Blacks with chronic obstructive pulmonary disease (COPD) were less likely to receive a lung transplant and more likely to die or be removed from the transplant list than whites, according to Columbia University Medical Center researchers.
These disparities are consistent with those observed among patients awaiting kidney and liver transplantation and among patients with other advanced lung diseases such as pulmonary arterial hypertension and pulmonary fibrosis, wrote lead researcher, David Lederer, M.D., M.S., of Columbia University Medical Center. This finding was independent of age, lung function, cardiovascular risk factors, transplant center volume, type of health insurance coverage, and neighborhood poverty level.

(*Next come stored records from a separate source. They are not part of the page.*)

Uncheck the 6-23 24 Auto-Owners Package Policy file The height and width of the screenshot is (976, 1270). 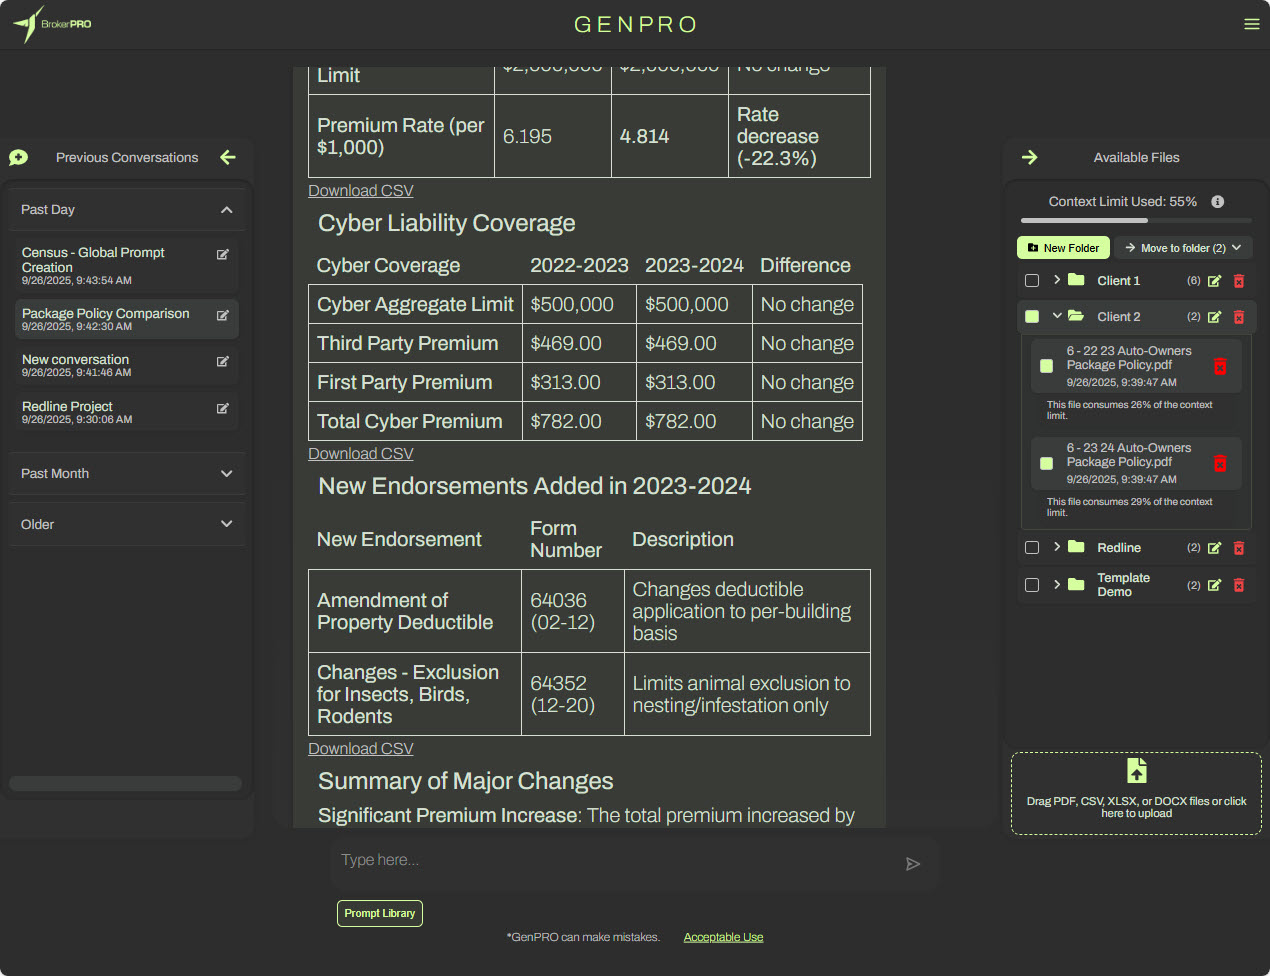(1046, 463)
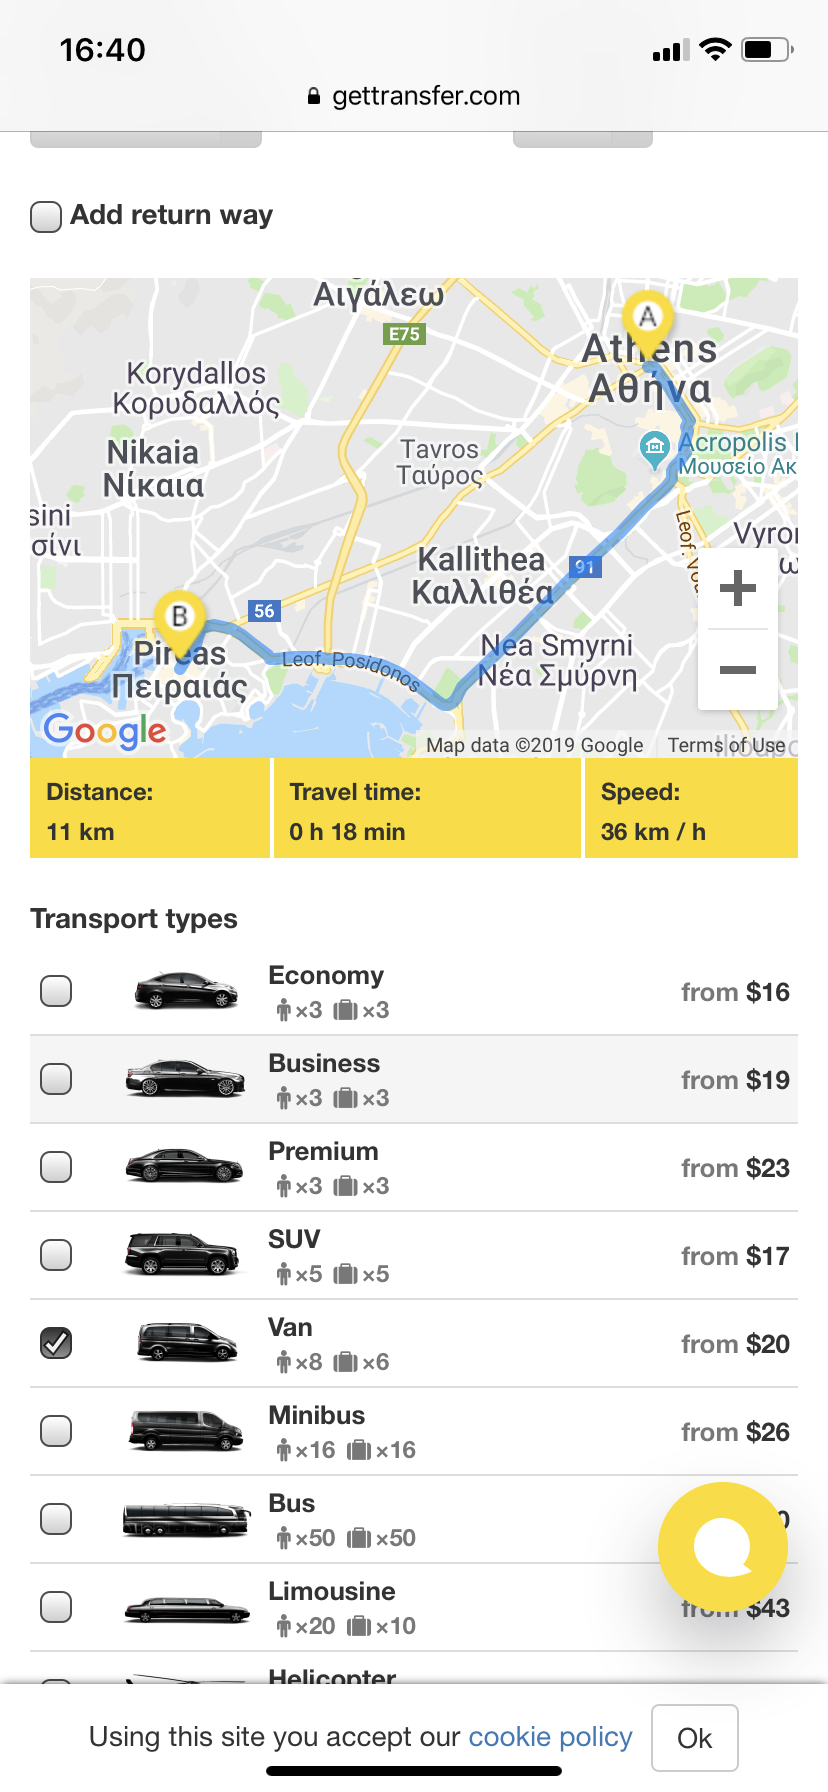Select the Economy transport checkbox

(x=56, y=991)
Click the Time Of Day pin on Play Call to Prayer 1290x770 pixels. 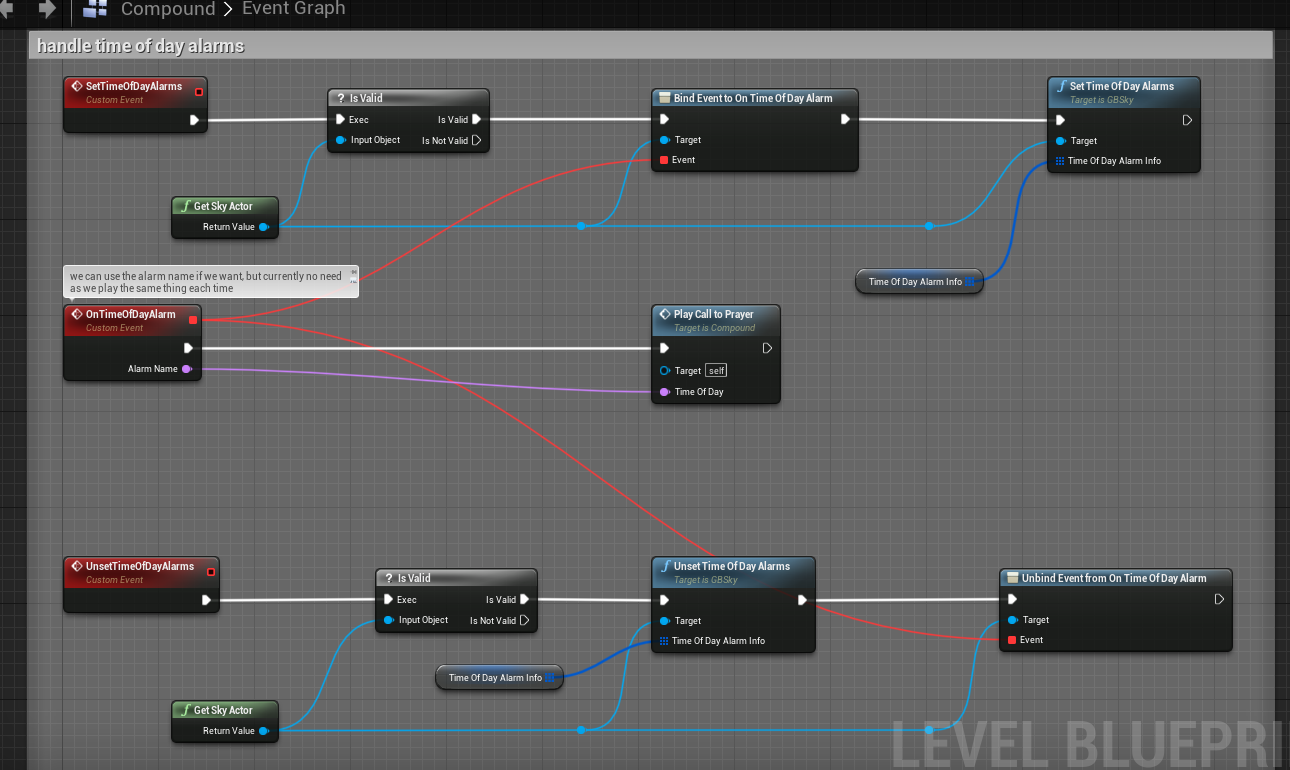pyautogui.click(x=664, y=392)
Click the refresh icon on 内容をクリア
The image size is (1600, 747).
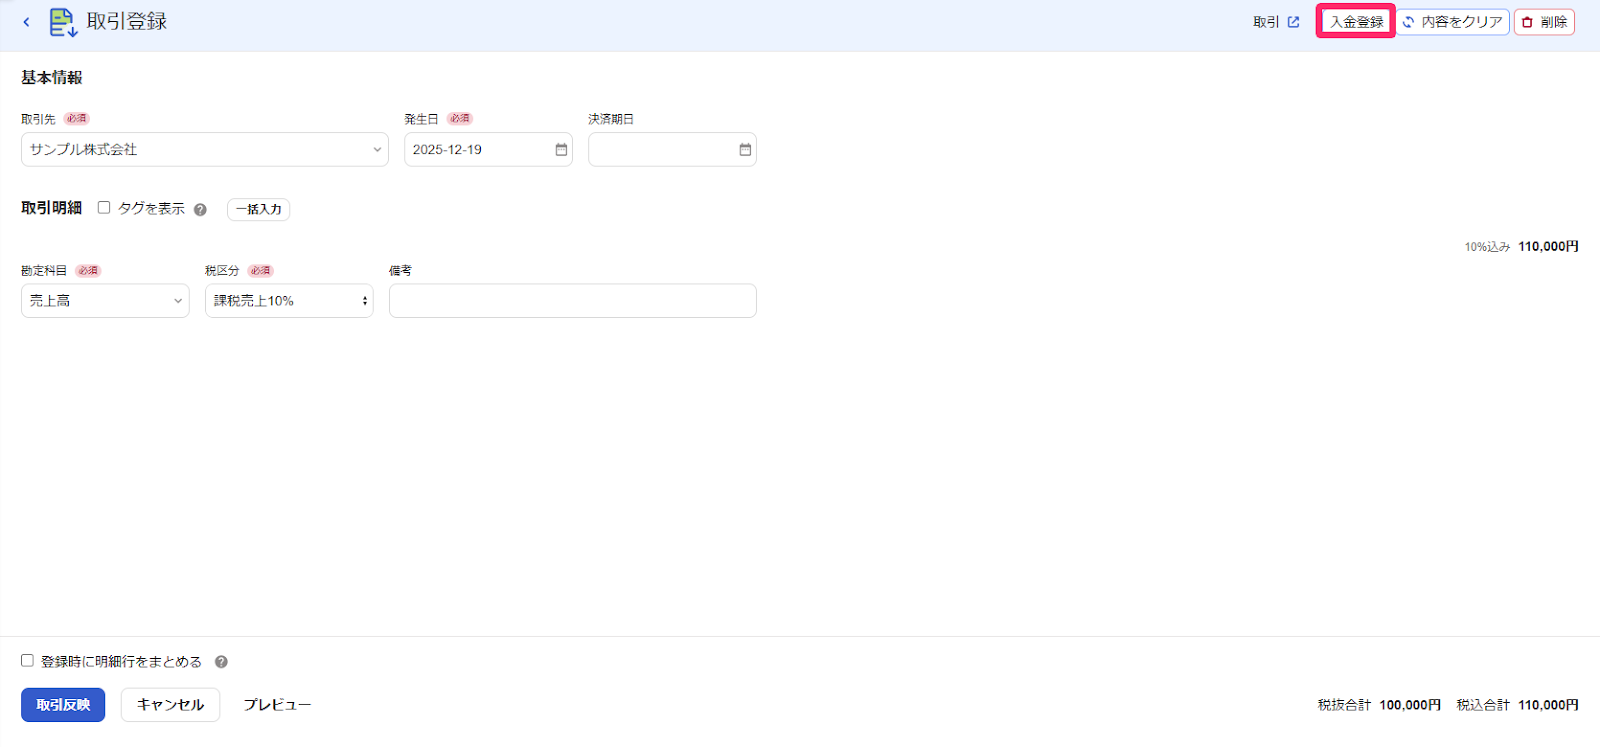pyautogui.click(x=1408, y=22)
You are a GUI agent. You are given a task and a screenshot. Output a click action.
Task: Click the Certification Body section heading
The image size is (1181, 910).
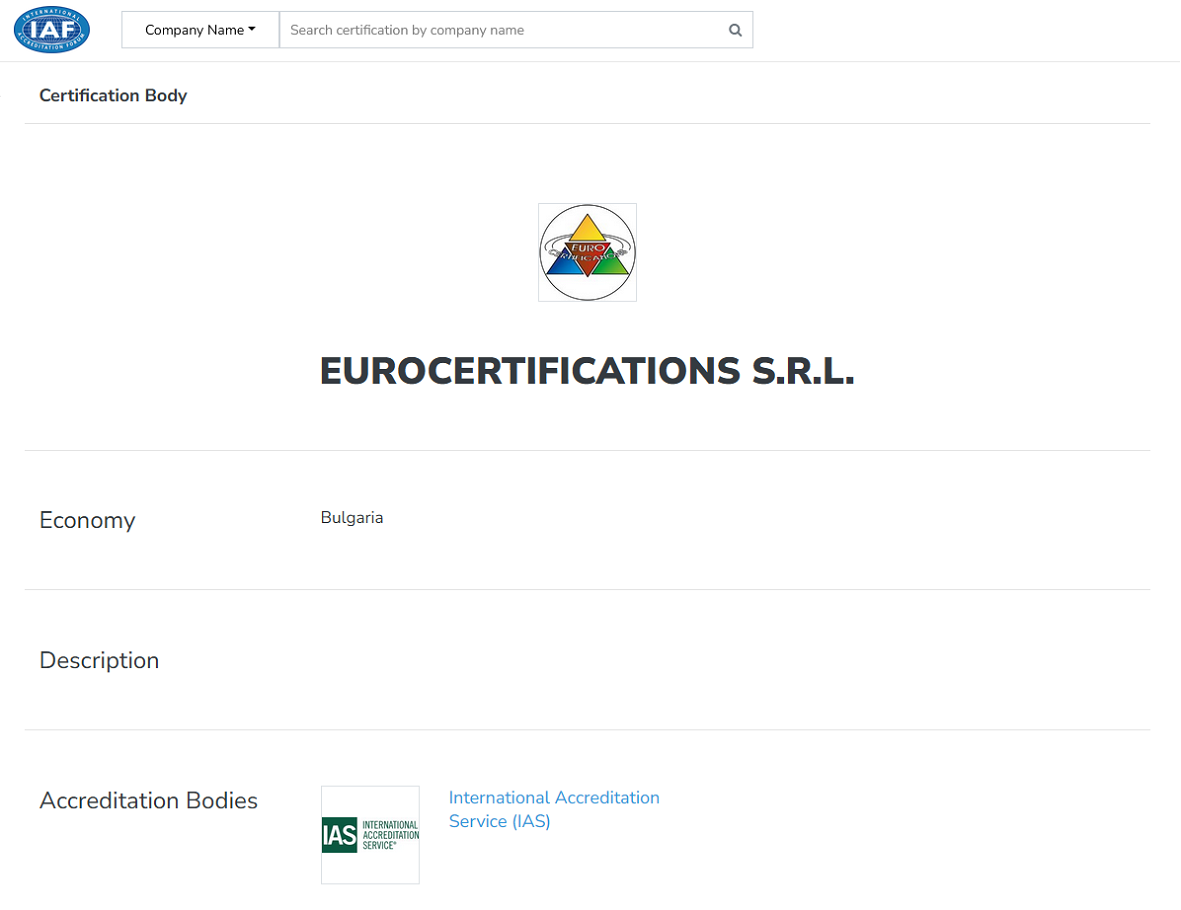pyautogui.click(x=113, y=96)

The findings were published in the second issue for February of the American Journal of Respiratory and Critical Care Medicine, published by the American Thoracic Society.
The researchers retrospectively assessed the entire cohort of 280 non-Hispanic black adults and 5,272 non-Hispanic white adults diagnosed with COPD or emphysema who were awaiting lung transplantation on the United Network for Organ Sharing (UNOS) list between January 1, 1995 and December 31, 2004. The investigators tracked the outcomes (death, transplantation, removal from the list, or still living) of the transplant-awaiting patients to the end of the study period and analyzed the results with respect to age, sex, disease severity, community poverty level and transplant center volume.
We have shown that black patients with COPD were less likely to undergo lung transplantation after listing than white patients in the United States during the late 1990s and the early 2000s, wrote Dr. Lederer.
The researchers did find that blacks were also less likely to have private insurance and more likely to live in poorer neighborhoods and have greater cardiovascular risk factors, such as diabetes, pulmonary hypertension and lower six-minute walk distances than whites. However, even these factors did not account for the findings.
Differences in insurance, socioeconomic status and cardiovascular risk factors explained some but not all of the higher risk of death or removal from the waiting list, said Dr. Lederer.
In the post-hoc analysis, the researchers also found that Hispanics had similar outcomes to non-Hispanic blacks.
Strikingly, only 280 black and 64 Hispanic patients with COPD were put on the lung transplant waiting list in the United States during the 10-year study period. Based on what we know about COPD, we expected that twice as many black patients would have been put on the ling transplant waiting list. Our findings point to significant barriers to accessing lung transplantation for minorities, said Dr. Lederer.
For physicians, the implications of this research are clear. These findings should alert primary care physicians and pulmonologists to consider referral of black patients with COPD for transplantation at the earliest signs of advanced disease.
To protect themselves from these disparities, patients with COPD should prepare themselves for transplantation by discussing all of their treatment options with their doctor. To be eligible for lung transplantation, patients must quit smoking, use medications and oxygen as prescribed, and participate in a pulmonary rehabilitation program to increase their strength and endurance, said Dr. Lederer.
While the organ allocation system in place during the study period has been replaced with one that prioritizes patients based on the survival benefit of transplantation, Dr. Lederer cautions, the effects of poor insurance and poverty will likely still place blacks at increased risk for removal from the list or death.
The next step will be to identify the specific barriers that patients encounter, while trying to get on the waiting list for a lung transplant. Once we figure out the root of the problem, we can begin to improve access for all patients with COPD.